**** Records to process ****

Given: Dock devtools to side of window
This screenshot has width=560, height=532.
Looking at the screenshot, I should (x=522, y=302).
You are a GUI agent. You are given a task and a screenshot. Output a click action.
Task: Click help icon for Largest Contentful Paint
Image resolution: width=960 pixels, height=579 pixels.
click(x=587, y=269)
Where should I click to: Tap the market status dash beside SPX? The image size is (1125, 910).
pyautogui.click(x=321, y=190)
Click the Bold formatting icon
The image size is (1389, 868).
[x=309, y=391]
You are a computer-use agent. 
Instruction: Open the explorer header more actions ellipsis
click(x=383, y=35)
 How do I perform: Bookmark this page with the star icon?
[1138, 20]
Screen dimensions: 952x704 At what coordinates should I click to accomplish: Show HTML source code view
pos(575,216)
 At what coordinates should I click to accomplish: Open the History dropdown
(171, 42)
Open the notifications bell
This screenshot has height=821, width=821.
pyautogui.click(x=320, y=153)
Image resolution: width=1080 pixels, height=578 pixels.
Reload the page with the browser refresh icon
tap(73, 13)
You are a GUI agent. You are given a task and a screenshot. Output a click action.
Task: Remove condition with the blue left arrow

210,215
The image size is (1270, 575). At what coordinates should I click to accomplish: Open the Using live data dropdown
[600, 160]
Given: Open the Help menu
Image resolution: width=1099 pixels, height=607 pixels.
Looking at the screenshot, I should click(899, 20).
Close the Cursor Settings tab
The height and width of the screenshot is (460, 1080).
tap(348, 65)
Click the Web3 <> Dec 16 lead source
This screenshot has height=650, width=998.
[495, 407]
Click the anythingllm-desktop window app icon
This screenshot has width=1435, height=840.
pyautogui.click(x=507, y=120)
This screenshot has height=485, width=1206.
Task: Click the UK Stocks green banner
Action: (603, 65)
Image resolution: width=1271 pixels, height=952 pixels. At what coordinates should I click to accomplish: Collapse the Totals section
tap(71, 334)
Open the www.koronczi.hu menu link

****

__Exercise__:
Write out each line above with the word "menu".

__Result for this task__:
Given: Open the Help menu
Open the www.koronczi.hu menu link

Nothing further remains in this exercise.